Mentre durante diversi vertici internazionale sulle droghe, il Vaticano si è schierato con paesi come Cina e Pakistan esprimendo la propria ferma contrarietà ad ogni ipotesi di legalizzazione.

LA CRIMINALITÀ ORGANIZZATA

Le mafie italiane hanno il monopolio su produzione, importazione e vendita di stupefacenti nel nostro Paese. Guadagnano miliardi su miliardi ogni anno, senza che i vertici vengano toccati da alcun provvedimento. Magari qualcuno che fa manovalanza, negli ultimi posti della catena, viene arrestato, insieme a centinaia di semplici consumatori. E quindi mentre spendiamo centinaia di milioni di euro di soldi pubblici (anche nostri), per mandare la polizia nelle scuole e in generale intensificare i controlli, loro si godono indisturbati il bottino di quel capolavoro che è l’attuale “guerra alla droga” nel nostro Paese.

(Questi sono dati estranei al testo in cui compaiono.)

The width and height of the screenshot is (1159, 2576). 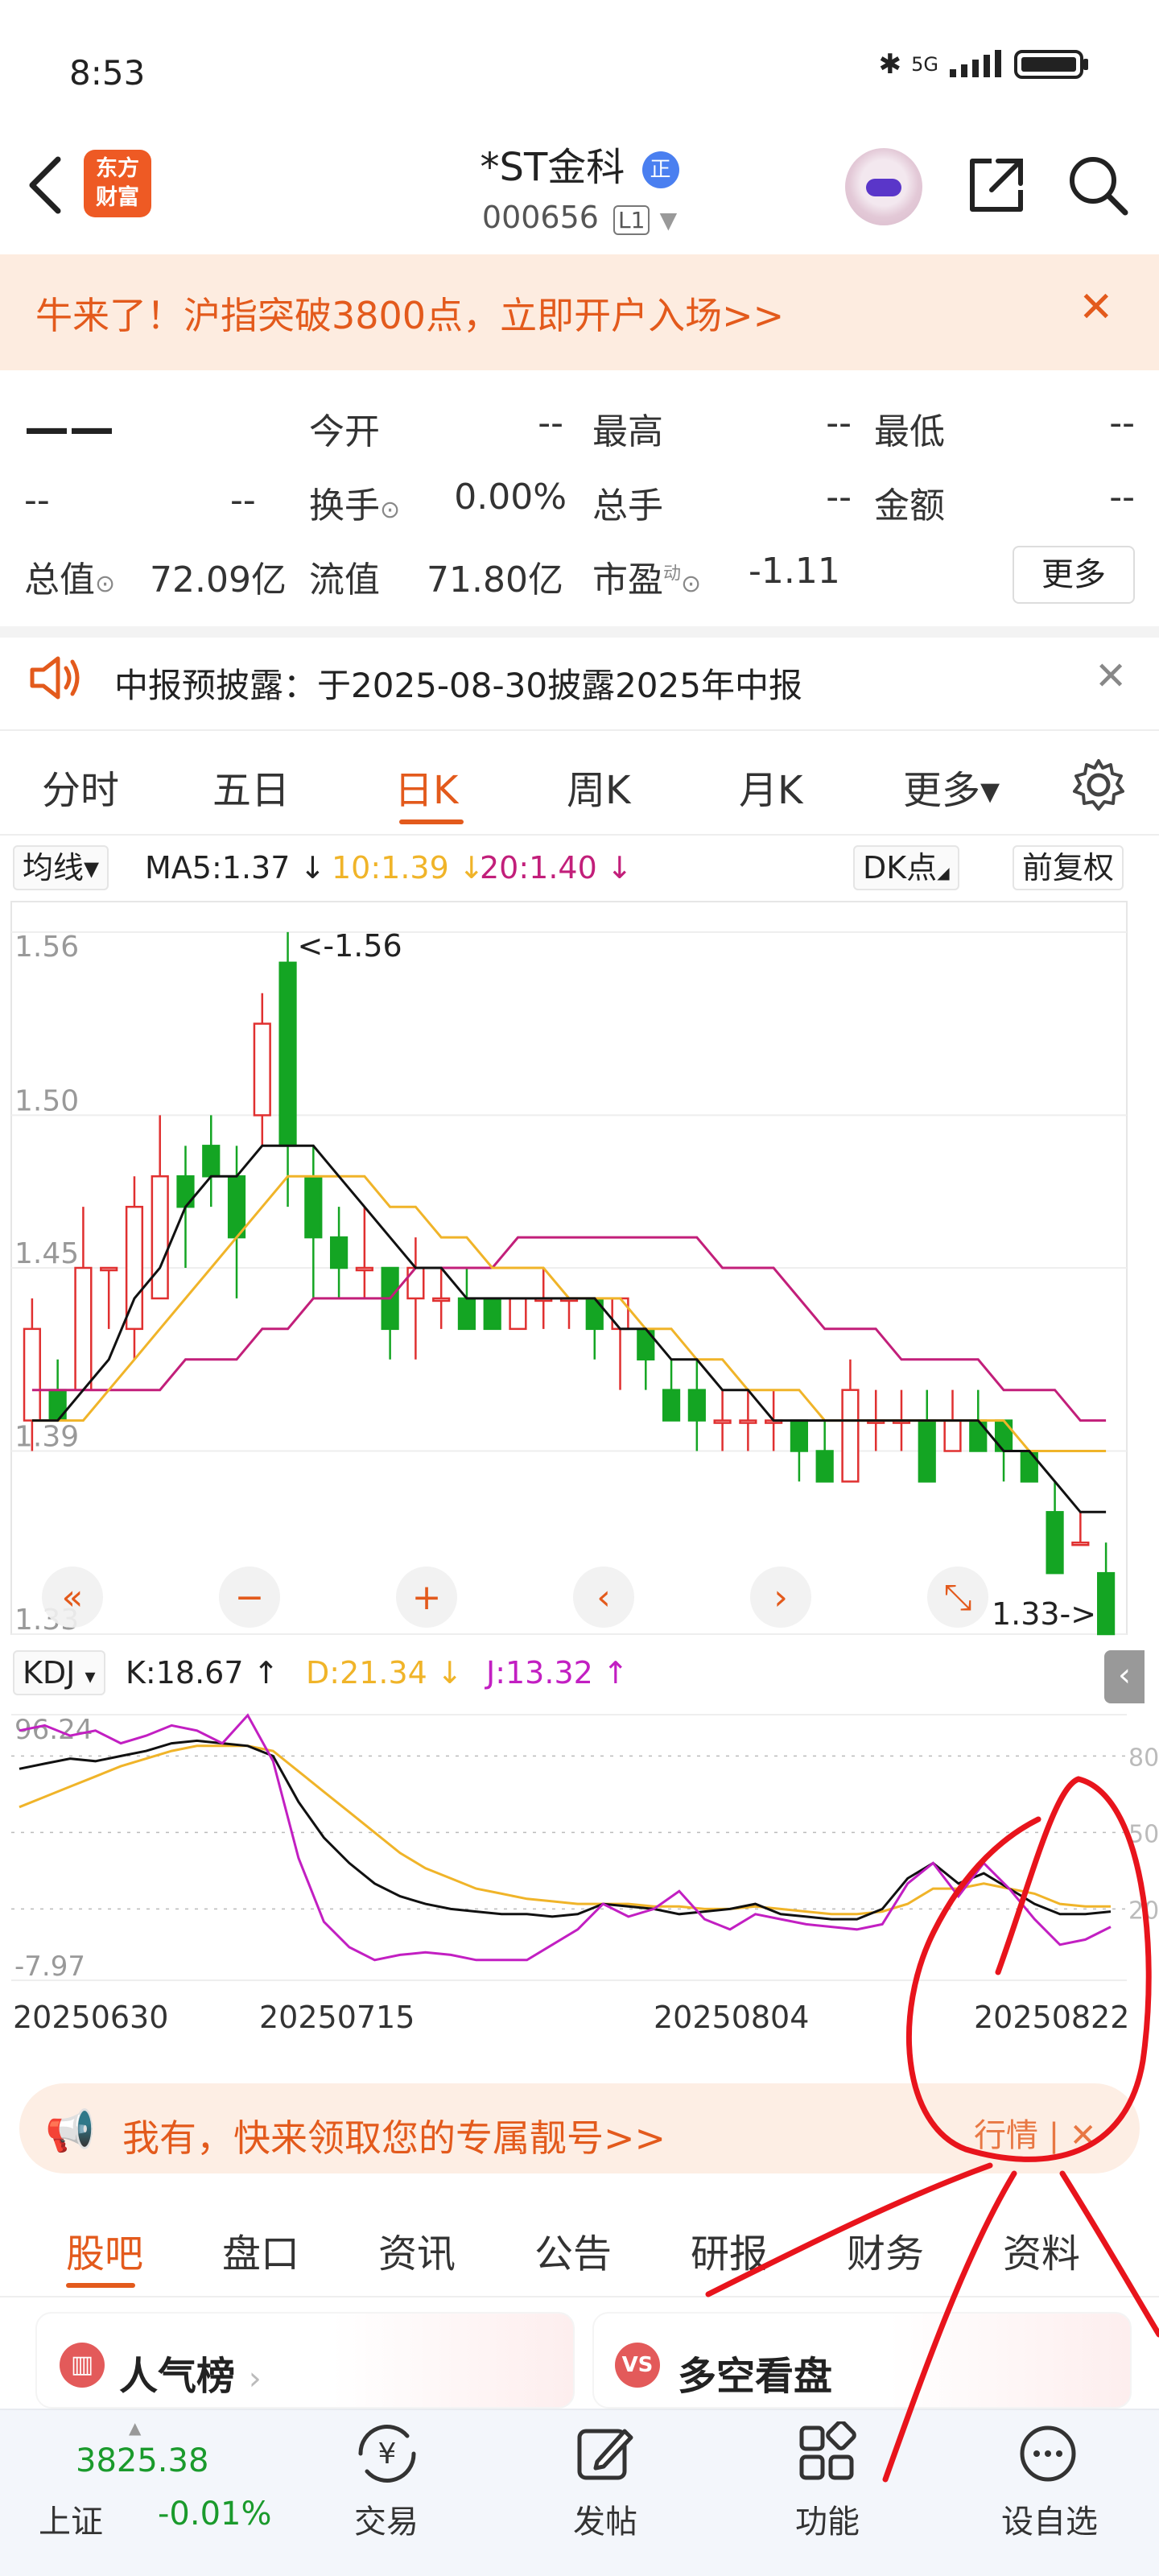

E quindi accade che, mentre in Italia il governo ha proposto una legge per inasprire le pene sulle droghe leggere anche nei casi di lieve entità, l’Onu, con uno storico rapporto, torna ad invocare la fine della guerra alla droga sottolineandone gli effetti nefasti.

In Italia è stata nientemeno che la Direzione Nazionale Antimafia a chiedere di legalizzare la cannabis, sottolineando i danni che ne deriverebbero per le associazioni mafiose e criminali. 

Stessa posizione condivisa da Cafiero De Raho, ex procuratore nazionale antimafia, che ha più volte sottolineato la necessità e l’urgenza della legalizzazione. 

LE MULTINAZIONALI

Questa è una lezione che abbiamo imparato guardando alle legalizzazioni avvenute oltreoceano: le multinazionali del farmaco, quelle dell’alcol, e quelle del tabacco, sono fermamente contrarie alla legalizzazione della cannabis. Perché? Perché il fatto di renderla legale toglie enormi fette di mercato ai loro prodotti, che siano farmaci, alcolici o sigarette e simili. E quindi abbiamo assistito a grandi finanziamenti di queste industrie per contrastare i referendum in corso in Usa, salvo poi fare marcia indietro, ed entrare nel business quando ci si era resi conto di non poterlo più fermare. 

GLI INDIFFERENTI

Tante persone credono che la battaglia per la legalizzazione sia la battaglia di chi vuole fumare liberamente. E non c’è niente di più sbagliato. Quella per la legalizzazione è una battaglia di civiltà, di diritti umani, di scienza e di umanità. E l’indifferenza di chi non si interessa a questo tema è il cemento che tiene in piedi il muro di chi la proibisce.